Closed kaneplusplus closed 3 years ago
Great point. I just pushed a new version that locally passes CRAN checks on my machine.
I am currently just using the (now) 1% sample for the NLP vignette. Happy to switch that out if you would like. I was thinking that it would be nice to have a final vignette with a more focused case study, maybe on the cancer studies? Or perhaps COVID vaccines trials?
Can't you just download the data in the vignette? If it's not open already you can put it on Github as a release...
We do have the full dataset on GitHub within a branch (as a release would work too), but we wouldn't want to use that for the vignette anyway. The text analysis tools are only designed to be used on a curated subset of the clinical trials (order thousands), not the full set of 300k. Even if we did, it would take far too long to run.

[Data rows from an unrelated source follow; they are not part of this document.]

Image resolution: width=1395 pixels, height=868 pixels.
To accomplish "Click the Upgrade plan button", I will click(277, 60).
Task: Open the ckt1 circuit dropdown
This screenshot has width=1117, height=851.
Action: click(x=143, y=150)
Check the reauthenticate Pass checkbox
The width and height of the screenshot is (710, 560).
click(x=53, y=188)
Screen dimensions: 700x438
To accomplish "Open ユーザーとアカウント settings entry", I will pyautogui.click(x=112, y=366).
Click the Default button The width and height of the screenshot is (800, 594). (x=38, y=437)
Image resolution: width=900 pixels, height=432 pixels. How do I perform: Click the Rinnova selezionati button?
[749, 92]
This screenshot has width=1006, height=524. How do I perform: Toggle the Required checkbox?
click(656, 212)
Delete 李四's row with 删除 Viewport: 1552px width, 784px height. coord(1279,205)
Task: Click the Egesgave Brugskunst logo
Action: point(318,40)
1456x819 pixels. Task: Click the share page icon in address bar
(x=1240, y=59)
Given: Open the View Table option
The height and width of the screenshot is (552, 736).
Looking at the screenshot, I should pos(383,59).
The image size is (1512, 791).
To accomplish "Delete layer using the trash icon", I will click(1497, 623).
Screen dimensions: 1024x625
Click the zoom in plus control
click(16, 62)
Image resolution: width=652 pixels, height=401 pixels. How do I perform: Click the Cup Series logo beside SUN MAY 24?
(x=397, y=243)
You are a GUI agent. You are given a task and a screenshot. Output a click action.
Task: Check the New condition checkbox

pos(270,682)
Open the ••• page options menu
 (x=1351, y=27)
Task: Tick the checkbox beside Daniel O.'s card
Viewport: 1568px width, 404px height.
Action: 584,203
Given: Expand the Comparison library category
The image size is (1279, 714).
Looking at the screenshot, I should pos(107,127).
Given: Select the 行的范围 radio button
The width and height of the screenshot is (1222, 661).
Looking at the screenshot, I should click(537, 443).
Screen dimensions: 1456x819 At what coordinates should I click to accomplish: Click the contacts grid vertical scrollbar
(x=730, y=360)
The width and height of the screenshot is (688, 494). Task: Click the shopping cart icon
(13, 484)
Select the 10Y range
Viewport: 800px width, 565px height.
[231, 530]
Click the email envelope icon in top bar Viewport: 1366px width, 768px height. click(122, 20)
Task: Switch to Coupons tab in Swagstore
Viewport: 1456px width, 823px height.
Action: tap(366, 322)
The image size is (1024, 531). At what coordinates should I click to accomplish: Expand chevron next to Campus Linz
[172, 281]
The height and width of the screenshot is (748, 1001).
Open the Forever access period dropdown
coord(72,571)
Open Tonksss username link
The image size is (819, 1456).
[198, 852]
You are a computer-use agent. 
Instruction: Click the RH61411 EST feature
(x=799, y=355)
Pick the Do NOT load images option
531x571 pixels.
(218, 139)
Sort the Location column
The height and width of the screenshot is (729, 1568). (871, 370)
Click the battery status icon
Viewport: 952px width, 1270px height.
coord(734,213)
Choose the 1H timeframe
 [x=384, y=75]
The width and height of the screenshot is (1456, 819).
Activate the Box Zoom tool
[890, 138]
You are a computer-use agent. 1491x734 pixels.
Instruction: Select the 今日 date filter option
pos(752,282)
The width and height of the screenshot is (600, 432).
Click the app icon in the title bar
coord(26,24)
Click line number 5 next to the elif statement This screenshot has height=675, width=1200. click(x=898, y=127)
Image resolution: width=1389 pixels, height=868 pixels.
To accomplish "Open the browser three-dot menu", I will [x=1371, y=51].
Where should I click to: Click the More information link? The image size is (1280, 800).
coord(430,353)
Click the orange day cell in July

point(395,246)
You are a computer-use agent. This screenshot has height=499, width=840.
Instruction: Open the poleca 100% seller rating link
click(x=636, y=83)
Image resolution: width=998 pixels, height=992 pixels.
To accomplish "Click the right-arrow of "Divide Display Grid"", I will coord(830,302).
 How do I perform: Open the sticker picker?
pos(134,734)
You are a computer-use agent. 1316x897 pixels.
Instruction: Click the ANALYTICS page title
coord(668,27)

Sure, but you can create the sample and publish it there for the vignette and thus not care about the size of the package.
Interesting. I guess I always thought it was a good practice to have a sample data set small enough to be contained in the package for direclty running examples, tests, etc.
Do you just think that's not important anymore given the ubiquity of fast internet connections and places to store medium-sized datasets?
Well that depends - for tests/examples the data can be tiny and doesn't really have to be meaningful. For vignettes it is more common try to have more realistic data and it's ok to require internet access. So one way to put it - if you can provide meaningful data within the size limit then it is preferred, but if the size limit doesn't allow for more realistic and/or practically meaningful analyses then I would suggest downloads.
The size of the 2.5% sample is too big for CRAN... especially after I added a 1.6 MB subset of recent cancer trials. Can we pare this down to 1.5%. Also, is there a better subset to grab for the nlp examples?